> **Instructions to follow**
Only lines with the string "computer" should be returned from the data below.

> **Data for the task**
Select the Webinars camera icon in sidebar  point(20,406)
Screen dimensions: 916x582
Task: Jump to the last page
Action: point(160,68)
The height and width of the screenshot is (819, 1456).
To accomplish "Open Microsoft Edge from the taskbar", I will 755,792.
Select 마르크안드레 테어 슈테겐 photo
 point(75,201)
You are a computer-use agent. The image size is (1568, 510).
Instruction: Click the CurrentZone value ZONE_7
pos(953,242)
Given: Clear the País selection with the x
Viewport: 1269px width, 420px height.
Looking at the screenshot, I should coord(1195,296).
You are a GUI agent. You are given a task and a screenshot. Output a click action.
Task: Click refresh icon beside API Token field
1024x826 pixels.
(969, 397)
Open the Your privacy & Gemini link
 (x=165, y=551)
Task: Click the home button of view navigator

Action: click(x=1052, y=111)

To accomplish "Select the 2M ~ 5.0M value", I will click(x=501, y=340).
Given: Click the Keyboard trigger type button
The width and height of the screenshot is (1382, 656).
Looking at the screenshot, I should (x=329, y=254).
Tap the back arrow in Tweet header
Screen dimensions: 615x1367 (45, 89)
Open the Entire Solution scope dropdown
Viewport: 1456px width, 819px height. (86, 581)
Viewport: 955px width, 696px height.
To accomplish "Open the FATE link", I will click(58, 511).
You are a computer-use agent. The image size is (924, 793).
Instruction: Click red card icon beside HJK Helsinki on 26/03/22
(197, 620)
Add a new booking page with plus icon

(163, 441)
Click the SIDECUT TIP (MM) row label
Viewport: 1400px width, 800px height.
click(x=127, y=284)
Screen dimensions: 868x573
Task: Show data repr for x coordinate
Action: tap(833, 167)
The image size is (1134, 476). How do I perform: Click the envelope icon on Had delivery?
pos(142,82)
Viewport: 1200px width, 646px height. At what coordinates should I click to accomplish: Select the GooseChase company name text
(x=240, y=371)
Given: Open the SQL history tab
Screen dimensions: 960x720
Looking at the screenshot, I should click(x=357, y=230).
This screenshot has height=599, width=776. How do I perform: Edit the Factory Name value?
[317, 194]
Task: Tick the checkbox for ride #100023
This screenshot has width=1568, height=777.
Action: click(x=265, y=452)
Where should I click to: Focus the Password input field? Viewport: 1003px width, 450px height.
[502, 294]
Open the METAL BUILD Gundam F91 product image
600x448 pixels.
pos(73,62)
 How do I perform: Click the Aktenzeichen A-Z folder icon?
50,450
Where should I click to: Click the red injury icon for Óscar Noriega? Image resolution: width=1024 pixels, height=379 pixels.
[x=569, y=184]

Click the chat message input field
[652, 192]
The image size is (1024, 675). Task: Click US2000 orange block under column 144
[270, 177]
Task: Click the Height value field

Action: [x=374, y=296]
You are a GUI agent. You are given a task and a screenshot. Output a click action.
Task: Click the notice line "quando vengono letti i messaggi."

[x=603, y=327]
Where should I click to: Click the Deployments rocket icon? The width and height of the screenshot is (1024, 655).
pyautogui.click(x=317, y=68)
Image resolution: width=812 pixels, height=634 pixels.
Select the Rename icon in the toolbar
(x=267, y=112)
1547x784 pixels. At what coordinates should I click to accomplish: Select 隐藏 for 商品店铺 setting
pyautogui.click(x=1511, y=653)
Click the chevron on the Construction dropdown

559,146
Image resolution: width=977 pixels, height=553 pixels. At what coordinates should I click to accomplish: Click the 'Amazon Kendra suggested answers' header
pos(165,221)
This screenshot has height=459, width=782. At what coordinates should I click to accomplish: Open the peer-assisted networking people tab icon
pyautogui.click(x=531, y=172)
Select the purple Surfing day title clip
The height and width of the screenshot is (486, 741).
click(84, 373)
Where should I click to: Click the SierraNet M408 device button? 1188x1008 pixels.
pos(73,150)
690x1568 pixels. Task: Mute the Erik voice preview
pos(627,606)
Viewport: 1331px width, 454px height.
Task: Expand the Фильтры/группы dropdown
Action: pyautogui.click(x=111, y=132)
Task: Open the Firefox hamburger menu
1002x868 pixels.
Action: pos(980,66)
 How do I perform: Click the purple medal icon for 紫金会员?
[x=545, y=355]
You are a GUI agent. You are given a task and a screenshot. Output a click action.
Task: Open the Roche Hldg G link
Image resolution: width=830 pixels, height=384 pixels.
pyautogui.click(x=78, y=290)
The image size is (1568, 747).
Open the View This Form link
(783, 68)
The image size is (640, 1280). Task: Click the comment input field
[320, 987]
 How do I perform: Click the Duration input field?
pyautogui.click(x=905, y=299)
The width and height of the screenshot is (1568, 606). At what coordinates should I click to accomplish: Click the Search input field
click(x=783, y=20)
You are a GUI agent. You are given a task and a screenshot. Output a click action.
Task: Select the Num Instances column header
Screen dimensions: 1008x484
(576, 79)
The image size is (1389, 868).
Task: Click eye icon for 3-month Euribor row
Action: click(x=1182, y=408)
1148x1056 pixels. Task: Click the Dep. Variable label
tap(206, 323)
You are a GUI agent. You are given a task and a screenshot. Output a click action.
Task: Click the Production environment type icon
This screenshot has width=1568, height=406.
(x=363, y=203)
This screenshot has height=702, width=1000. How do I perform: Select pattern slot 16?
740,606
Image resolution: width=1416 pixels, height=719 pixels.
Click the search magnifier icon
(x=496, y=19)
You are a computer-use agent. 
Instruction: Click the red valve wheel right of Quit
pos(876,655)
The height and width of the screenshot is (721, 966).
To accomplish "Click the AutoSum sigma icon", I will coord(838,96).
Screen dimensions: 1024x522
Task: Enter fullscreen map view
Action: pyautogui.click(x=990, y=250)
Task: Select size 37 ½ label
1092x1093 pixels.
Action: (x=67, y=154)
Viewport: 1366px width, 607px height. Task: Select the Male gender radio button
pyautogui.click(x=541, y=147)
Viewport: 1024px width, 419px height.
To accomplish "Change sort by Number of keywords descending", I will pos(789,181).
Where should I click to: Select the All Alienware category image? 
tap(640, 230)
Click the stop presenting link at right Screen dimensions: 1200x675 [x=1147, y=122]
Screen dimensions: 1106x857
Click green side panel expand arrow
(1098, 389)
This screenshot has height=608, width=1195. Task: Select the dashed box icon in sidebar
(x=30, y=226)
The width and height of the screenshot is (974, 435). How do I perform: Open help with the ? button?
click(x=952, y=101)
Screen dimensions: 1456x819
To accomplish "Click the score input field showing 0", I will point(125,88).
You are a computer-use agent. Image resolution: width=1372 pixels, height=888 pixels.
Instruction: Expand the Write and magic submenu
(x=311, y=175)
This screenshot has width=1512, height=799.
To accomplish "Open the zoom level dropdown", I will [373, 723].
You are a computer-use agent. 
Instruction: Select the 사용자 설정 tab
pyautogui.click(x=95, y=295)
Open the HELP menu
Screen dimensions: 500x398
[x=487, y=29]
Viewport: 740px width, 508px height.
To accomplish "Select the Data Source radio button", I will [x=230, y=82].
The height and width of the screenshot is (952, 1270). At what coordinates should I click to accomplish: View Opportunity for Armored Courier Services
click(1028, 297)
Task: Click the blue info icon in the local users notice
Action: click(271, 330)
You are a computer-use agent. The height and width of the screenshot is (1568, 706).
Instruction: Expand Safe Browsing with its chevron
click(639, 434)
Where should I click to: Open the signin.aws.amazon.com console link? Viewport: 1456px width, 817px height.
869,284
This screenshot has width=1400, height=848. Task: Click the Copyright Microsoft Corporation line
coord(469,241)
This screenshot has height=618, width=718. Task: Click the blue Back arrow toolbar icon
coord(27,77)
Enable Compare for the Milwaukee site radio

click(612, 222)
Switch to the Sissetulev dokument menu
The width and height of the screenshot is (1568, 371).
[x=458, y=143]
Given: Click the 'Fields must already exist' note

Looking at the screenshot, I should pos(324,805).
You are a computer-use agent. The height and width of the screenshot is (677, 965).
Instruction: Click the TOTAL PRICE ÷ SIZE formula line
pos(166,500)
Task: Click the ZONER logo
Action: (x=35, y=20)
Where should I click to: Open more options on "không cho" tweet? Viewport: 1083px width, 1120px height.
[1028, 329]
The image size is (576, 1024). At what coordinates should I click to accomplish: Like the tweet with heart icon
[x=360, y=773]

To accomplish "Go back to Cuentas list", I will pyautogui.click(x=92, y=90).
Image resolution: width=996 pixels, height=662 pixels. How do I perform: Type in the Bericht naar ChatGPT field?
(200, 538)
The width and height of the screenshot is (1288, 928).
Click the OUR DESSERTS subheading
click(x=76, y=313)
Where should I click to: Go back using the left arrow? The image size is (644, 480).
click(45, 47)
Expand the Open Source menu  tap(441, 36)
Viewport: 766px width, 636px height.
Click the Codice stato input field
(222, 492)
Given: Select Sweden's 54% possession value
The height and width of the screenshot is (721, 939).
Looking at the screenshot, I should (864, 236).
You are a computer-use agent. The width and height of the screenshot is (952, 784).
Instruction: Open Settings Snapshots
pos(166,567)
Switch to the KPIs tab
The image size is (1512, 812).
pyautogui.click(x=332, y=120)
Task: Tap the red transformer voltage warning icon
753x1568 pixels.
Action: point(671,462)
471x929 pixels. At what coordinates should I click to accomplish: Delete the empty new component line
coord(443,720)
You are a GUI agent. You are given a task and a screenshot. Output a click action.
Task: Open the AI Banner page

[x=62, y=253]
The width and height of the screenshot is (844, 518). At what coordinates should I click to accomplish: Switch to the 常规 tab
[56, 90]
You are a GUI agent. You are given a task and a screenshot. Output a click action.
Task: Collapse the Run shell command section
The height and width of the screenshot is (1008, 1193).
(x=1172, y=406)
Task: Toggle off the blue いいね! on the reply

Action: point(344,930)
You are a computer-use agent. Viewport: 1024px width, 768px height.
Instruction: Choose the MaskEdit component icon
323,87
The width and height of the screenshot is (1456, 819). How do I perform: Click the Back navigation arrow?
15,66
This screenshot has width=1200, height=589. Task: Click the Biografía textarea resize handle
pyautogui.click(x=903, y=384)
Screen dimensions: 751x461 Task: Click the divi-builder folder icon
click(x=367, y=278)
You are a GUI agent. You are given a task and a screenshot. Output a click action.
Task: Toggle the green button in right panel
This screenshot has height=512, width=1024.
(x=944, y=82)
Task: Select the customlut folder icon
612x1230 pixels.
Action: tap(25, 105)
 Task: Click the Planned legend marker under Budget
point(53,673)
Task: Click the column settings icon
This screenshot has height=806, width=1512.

> **Output of the exercise**
You are a computer-use agent. The image size is (1568, 510).
You are a computer-use agent. The image size is (924, 793).
You are a computer-use agent. 
You are a computer-use agent. Image resolution: width=1372 pixels, height=888 pixels.
You are a computer-use agent. 
You are a computer-use agent. The height and width of the screenshot is (1568, 706).
You are a computer-use agent. The height and width of the screenshot is (677, 965).
You are a computer-use agent. The width and height of the screenshot is (952, 784).
You are a computer-use agent. Viewport: 1024px width, 768px height.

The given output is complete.